**Bloc de texte:**

L'inflation n'a logiquement cessé d'exploser : 32% en 1984, 334 en 1985, 778 en 1986, 780 en 1987 et le pouvoir d'achat salarial atteignait en 1986 le taux de... 16% par rapport à 1980.
La bourgeoisie nationale représentée par les sandinistes est alors obligée de lâche du lest. Le 30 janvier 1989, devant l'Assemblée, Daniel Ortega réaffirme sa politique d'alliance avec la bourgeoisie patriotique: «Il est aujourd'hui vital d'accroître la production et la solution la plus viable pour le pays est la concertation avec l'entreprise privée». «Avec tous ceux qui désirent la paix, unissons nos efforts pour construire ensemble».
Ce qui est entendu par là, c'est l'ouverture sur la bourgeoisie bureaucratique liée aux USA qui a perdu tout pouvoir. Dès 88 le régime «fait appel aux grands producteurs et aux chefs d'entreprise pour produire avec plus d'efficacité » et finalement en février 1990 le FSLN perd les élections au profit d'une union libérale pro-USA, tout en gagnant le droit de continuer à exister.
Le FSLN était le parti de la bourgeoisie nationale et sa base était extrêmement ténue et ne reposait en fait que les le projet bourgeois national qui accordait (soit-disant) une place pour le masses; Thomas Borge l'expliqua ouvertement en 1985: «Il faut considérer le fait que le Front sandiniste, au moment de la victoire, n'était même pas constitué comme un parti politique.
Il n'était qu'un regroupement de caractère politico-militaire qui, au départ, ne parvint pas à s'insérer dans les larges masses et les diriger.(...)

**Extrait de données:**
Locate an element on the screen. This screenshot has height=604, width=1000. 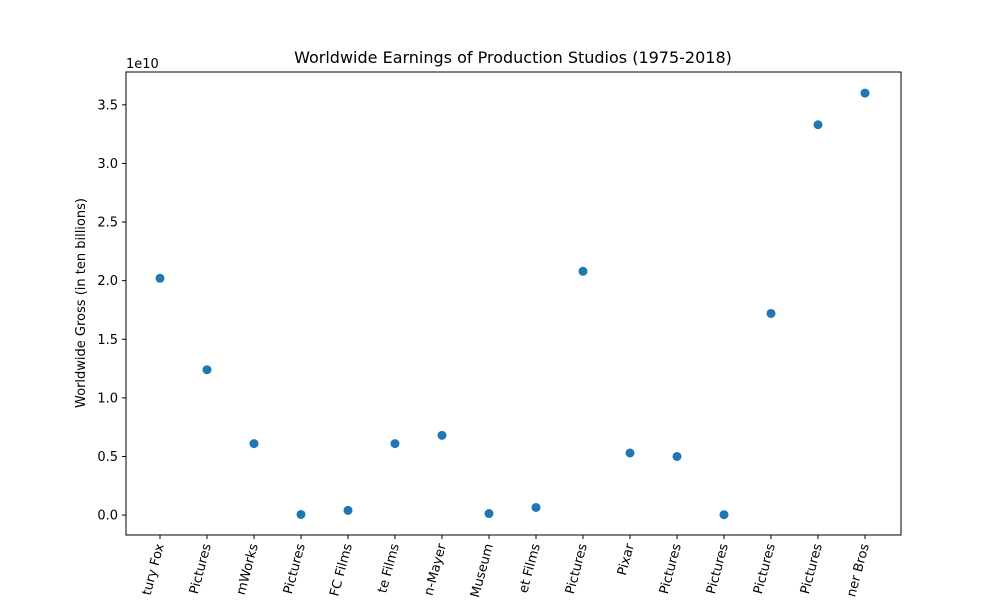
y-tick-label: 0.0 is located at coordinates (108, 516).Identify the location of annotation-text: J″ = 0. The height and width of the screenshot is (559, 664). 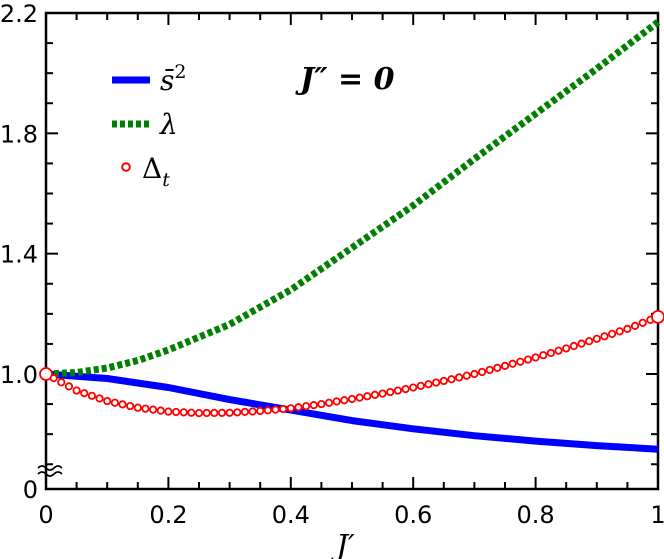
(345, 80). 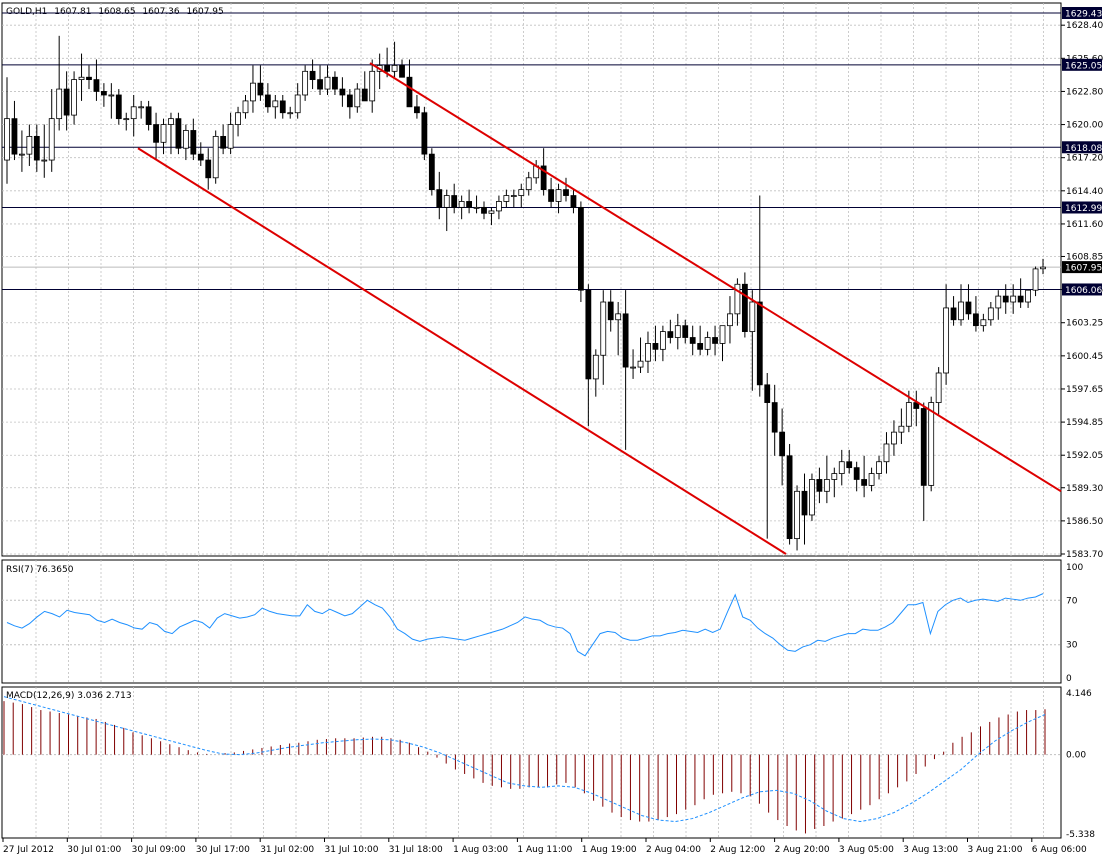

**Consigne:** D'après le bloc de texte sur le Nicaragua, à quelle date Daniel Ortega a-t-il réaffirmé devant l'Assemblée sa politique d'alliance avec la bourgeoisie patriotique ?

**Réponse attendue:** Le 30 janvier 1989.